Industry lobbying organisations have their own concerns. The American Chamber of Commerce in China (AmCham China) has said that 62% of its member companies have ranked China as one of the three most important markets. The US-China Business Council has said that 82% of its members have cited China as one of the top five markets. Beijing has set into motion a plan to invest heavily in R&D, and reduce China’s dependence on the US after the launch of the trade war in 2018. This process will get a huge boost and China will try every means in the book and outside to reduce its on US imports and also its own exports to the US.
Packing in Europe?
It is expected to focus more on Europe and do what it can to persuade the EU not to go the US way. China will also look for alternative markets, including Vietnam and India, if GoI permits the latter. American businesses located in China are worried about a Chinese backlash against them if the US goes ahead with its plans to censure more Chinese companies. There are signs that some American companies that depend on the Chinese market for survival, might ‘de-Americanise’ themselves by shifting their headquarters to Singapore or elsewhere.
In July, western holdings of Chinese financial assets reportedly amounted to $1.1 trillion. China recently announced a swap contract opening up its $3.1 trillion swap market to foreign players. Simply put, the stakes are mindboggling for both manufacturing and financial sectors in the US and China, and thousands of companies in other countries, including India who feed on their business.
But the US is already showing signs it will restrict Chinese business on its soil in a big way. It is expected to take forward its plans to cut off several Chinese companies from the American market and even delist the 150-odd Chinese firms listed on the New York Stock Exchange (NSE) and the Nasdaq. A 2020 law allows the US Securities and Exchange Commission (SEC) to delist foreign companies that fail an audit test about their transparency. The implementation of this law had slowed owing to negotiations with Chinese authorities. But SEC chairman Gary Gensler recently expressed doubts that the delisting process would be halted.
Nancy Vs Joe
What is ironic is that the move comes from a US leader who is not part of Joe Biden’s administration, and at a time when the president himself hinted at plans to roll back some of the economic sanctions the US imposed on China. Biden is busy fighting the monster of inflation, and increasing the flow of low-cost Chinese goods may soften its bite a little.

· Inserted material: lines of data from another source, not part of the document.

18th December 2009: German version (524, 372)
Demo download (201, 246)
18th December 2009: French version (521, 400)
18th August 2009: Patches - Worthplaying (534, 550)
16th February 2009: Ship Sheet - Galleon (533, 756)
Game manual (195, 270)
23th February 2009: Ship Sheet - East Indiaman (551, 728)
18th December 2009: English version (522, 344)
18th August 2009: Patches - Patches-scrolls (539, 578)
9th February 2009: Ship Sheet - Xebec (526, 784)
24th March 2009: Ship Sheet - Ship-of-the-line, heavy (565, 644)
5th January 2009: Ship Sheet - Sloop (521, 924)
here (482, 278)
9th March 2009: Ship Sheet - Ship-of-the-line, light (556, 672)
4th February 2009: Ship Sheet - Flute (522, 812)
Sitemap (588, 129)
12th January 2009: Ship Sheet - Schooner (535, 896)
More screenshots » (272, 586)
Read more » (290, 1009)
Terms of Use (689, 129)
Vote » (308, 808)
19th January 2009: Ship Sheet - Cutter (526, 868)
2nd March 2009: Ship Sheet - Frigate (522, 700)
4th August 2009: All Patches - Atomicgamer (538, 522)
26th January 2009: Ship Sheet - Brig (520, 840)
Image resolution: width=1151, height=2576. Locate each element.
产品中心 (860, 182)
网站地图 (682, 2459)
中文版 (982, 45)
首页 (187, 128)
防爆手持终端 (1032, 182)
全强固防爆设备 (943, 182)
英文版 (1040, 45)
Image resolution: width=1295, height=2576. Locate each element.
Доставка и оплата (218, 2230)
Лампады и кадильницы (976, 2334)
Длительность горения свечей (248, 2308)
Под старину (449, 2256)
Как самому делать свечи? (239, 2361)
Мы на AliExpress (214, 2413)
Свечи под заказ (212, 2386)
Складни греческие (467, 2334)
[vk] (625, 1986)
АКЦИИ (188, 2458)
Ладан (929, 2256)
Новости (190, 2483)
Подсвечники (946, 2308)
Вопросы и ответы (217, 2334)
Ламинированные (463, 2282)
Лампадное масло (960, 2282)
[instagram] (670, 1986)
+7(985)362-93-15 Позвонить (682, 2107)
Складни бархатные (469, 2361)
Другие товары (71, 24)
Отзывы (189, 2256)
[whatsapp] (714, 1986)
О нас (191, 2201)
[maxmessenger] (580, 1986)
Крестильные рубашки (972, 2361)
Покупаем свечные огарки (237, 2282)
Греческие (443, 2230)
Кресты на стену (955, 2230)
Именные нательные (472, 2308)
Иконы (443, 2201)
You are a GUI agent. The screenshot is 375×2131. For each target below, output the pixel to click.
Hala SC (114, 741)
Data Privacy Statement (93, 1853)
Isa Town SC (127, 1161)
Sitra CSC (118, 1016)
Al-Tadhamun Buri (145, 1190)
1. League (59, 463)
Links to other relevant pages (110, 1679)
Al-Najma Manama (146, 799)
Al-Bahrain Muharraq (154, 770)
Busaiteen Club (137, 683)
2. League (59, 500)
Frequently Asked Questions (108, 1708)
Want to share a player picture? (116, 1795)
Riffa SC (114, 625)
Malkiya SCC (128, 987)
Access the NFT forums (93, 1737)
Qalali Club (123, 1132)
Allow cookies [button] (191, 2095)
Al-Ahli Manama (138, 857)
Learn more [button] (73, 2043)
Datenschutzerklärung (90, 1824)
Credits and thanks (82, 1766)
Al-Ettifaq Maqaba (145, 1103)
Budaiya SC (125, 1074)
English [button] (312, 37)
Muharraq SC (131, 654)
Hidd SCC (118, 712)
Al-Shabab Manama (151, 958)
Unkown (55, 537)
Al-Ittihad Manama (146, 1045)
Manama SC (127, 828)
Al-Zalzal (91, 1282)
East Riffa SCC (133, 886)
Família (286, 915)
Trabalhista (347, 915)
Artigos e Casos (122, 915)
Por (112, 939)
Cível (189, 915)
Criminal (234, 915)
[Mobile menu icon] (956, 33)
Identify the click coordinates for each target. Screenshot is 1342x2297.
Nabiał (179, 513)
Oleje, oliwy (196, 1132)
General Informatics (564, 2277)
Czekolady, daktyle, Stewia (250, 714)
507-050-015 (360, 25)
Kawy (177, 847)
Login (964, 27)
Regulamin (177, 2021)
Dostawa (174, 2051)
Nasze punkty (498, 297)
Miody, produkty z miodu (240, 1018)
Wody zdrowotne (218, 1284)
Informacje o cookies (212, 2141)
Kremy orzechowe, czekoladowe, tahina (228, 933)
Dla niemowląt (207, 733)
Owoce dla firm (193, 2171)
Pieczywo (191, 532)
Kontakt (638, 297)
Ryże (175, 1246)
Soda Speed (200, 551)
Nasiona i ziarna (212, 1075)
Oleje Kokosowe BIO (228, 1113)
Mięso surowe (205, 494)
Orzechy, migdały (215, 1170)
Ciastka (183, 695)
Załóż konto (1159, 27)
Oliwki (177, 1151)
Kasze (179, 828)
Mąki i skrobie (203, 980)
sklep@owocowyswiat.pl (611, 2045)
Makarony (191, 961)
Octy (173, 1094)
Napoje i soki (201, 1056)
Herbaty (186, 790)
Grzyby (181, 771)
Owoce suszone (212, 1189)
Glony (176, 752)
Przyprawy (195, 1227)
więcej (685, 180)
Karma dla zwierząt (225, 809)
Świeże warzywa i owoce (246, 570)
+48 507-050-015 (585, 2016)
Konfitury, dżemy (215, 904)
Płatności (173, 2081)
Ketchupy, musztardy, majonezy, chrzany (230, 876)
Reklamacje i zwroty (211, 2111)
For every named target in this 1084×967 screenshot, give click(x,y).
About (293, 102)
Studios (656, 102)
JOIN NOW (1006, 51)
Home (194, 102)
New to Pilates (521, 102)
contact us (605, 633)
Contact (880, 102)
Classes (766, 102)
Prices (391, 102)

An important question is how earnestly Biden will follow up on the outcome of Pelosi’s visit, which includes an assurance from her that the US will ‘not abandon Taiwan’ in the face of threats from China. The president can hardly pretend that the visit by the second biggest leader in the country did not happen with the entire US Congress and the world watching. Biden will be politically finished if even a handful of Democrat politicians say that he is soft towards China. What Pelosi has done is intensified an anti-China fever in the US, and in other countries like Japan. There is no going back for Biden. More so, because China’s military exercises involving jet fighters and ballistic missiles in the seas around Taiwan appear more threatening with every passing hour.
A big question is whether the Biden administration would give some signal that it is ready to militarily respond in case a part of Taiwan, or Japan, is hit. Japan has already complained that five Chinese missiles have landed in its exclusive economic zone off the Japanese coast. Either way, we live in interesting times.